What the exercise asks: From the entries below, return every line that includes the word "computer".

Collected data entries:

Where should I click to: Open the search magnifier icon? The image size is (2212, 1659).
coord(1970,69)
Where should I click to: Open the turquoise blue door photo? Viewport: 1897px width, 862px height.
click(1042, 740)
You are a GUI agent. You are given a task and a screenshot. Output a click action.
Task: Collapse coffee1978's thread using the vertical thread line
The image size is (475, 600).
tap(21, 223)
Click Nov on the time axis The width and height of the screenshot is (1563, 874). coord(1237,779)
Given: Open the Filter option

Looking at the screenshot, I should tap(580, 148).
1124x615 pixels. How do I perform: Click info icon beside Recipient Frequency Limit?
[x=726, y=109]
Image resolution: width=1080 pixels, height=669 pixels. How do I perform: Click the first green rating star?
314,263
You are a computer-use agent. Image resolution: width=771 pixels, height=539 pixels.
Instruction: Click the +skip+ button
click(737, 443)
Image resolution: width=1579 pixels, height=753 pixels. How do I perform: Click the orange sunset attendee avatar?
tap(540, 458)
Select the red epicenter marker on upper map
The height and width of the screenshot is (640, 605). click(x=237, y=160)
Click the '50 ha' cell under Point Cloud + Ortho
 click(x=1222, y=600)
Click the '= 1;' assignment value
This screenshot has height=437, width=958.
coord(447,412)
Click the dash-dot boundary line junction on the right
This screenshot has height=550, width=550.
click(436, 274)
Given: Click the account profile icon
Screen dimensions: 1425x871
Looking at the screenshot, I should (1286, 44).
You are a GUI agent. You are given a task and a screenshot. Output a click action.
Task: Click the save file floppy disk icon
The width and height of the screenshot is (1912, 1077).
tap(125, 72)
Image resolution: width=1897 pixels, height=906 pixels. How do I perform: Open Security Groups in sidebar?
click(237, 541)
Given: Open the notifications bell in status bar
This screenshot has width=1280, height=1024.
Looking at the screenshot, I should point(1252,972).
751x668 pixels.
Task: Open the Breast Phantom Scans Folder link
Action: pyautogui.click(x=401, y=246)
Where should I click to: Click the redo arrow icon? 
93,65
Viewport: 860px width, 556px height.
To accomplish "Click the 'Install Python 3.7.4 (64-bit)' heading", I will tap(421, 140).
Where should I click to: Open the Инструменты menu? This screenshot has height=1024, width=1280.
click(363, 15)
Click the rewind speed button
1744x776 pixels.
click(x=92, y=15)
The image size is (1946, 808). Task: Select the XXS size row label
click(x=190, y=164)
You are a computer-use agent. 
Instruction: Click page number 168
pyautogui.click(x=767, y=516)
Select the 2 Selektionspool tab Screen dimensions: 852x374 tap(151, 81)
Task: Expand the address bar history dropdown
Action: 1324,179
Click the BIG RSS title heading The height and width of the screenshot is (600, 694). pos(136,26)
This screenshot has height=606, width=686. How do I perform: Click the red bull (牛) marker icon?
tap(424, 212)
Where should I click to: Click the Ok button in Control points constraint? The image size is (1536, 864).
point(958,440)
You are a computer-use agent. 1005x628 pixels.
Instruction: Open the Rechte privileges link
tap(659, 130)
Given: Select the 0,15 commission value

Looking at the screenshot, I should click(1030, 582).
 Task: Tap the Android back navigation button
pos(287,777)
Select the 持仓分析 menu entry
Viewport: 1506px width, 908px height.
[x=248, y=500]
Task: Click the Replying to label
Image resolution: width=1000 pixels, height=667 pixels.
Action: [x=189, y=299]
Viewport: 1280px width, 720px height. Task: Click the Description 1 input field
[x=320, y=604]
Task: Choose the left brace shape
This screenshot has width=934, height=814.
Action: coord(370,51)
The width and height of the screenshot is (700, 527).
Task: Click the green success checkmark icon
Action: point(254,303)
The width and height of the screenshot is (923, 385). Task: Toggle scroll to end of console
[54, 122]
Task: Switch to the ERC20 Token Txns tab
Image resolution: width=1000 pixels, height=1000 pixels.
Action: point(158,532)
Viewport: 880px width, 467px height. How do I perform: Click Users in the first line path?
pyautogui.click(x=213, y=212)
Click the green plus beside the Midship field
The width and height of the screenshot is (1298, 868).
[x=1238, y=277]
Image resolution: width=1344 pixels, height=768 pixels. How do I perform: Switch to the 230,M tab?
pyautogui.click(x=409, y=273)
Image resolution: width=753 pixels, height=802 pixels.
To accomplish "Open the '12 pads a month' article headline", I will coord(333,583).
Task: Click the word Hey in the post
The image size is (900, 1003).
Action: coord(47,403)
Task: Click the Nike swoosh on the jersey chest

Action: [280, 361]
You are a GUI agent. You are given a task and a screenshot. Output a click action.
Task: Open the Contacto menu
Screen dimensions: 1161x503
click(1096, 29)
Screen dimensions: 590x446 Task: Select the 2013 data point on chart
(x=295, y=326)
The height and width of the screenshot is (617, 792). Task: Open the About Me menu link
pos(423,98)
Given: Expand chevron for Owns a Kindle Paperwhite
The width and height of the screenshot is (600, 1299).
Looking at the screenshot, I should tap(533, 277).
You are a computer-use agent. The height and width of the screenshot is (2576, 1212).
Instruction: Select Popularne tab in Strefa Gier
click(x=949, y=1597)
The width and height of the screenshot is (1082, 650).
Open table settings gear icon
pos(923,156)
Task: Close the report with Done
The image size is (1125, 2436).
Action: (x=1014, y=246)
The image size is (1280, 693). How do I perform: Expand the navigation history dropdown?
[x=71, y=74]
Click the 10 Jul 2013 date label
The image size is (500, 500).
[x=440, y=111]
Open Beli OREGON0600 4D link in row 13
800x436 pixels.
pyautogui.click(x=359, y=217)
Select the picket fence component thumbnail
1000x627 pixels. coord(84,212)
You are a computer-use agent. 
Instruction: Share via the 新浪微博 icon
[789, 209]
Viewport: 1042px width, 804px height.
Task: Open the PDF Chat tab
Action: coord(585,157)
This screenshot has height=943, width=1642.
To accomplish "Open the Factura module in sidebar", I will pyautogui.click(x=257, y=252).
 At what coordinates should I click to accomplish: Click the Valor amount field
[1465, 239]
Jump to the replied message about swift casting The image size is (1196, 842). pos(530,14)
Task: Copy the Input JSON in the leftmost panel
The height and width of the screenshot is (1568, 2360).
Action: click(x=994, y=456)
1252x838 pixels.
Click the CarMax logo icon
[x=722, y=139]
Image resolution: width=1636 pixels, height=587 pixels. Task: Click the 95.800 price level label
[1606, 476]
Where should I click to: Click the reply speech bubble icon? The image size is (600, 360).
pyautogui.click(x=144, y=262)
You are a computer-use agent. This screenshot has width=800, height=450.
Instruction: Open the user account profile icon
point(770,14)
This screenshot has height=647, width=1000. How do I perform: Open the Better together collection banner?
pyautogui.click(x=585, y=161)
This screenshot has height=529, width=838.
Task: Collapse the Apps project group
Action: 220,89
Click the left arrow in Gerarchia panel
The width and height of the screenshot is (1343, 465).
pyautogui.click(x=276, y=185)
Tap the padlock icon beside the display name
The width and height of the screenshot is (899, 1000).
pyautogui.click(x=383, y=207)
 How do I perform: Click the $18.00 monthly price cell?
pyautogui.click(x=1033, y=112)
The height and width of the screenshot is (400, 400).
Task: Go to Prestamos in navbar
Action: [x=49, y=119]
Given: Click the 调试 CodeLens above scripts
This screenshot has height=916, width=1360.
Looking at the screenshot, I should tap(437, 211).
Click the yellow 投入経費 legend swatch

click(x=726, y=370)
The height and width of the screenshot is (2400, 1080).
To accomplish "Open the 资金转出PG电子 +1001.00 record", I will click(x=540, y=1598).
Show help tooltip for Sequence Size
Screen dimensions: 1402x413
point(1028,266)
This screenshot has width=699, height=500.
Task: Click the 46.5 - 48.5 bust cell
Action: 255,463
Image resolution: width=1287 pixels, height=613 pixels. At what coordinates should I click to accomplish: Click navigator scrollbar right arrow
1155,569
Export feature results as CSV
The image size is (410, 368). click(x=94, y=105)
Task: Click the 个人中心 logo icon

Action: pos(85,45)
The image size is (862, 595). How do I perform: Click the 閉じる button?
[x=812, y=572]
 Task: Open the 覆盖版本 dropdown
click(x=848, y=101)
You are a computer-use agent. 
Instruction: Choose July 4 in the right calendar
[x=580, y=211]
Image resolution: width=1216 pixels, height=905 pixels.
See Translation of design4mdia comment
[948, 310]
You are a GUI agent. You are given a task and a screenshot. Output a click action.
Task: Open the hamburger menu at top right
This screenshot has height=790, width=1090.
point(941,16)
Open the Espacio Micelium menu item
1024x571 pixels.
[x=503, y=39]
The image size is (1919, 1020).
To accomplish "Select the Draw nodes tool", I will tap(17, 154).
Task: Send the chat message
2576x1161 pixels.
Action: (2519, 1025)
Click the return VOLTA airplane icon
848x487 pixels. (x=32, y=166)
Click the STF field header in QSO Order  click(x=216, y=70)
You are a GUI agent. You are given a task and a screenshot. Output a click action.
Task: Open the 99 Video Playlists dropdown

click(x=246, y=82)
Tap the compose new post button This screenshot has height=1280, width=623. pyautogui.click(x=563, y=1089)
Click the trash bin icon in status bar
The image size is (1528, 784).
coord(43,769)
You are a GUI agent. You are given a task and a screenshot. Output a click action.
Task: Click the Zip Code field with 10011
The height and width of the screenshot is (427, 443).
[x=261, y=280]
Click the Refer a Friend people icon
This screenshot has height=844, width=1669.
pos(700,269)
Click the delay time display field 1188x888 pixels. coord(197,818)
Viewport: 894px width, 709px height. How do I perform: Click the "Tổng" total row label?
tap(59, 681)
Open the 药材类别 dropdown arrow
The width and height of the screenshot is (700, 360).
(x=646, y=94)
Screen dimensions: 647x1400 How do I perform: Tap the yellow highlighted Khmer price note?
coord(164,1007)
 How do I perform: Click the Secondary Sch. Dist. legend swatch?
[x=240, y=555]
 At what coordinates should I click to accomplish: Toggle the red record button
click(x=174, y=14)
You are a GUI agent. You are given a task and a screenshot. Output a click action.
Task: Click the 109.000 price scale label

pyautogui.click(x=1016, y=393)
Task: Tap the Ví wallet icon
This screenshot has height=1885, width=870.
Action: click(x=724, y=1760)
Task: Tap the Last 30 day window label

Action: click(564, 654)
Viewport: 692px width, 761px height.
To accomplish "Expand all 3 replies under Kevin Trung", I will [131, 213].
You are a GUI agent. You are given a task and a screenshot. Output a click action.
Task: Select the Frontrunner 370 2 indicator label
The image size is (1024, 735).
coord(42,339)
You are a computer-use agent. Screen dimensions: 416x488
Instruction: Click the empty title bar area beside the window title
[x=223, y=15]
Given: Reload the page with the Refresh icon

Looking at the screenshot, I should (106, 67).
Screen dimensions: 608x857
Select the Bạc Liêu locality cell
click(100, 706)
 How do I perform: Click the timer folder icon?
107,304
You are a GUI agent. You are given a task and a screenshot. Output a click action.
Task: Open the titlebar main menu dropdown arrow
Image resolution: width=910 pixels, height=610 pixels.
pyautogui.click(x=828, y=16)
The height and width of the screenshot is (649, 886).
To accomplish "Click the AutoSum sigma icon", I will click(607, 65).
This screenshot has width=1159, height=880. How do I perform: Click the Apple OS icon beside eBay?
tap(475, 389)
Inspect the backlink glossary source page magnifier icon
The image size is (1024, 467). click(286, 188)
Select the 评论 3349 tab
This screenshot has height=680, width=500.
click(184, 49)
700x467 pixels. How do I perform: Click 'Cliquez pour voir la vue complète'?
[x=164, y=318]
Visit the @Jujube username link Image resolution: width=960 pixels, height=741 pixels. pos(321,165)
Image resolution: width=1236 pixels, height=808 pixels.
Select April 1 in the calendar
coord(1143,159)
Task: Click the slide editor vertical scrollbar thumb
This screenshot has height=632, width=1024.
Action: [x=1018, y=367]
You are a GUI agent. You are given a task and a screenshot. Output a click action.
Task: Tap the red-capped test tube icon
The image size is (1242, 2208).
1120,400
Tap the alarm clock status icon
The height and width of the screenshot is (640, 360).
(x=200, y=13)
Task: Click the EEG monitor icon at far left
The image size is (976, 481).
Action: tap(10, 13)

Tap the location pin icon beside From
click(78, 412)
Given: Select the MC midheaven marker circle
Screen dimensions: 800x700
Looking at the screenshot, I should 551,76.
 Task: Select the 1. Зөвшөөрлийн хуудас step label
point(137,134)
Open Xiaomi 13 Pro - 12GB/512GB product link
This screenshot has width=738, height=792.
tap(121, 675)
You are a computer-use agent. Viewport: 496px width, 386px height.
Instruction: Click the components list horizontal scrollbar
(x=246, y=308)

Output of the task:
You are a computer-use agent. Image resolution: width=771 pixels, height=539 pixels.
You are a computer-use agent. 
You are a computer-use agent. 1005x628 pixels.
You are a computer-use agent. The height and width of the screenshot is (2576, 1212).
You are a computer-use agent. 
You are a computer-use agent. This screenshot has width=800, height=450.
You are a computer-use agent. 
You are a computer-use agent. Screen dimensions: 416x488
You are a computer-use agent. Viewport: 496px width, 386px height.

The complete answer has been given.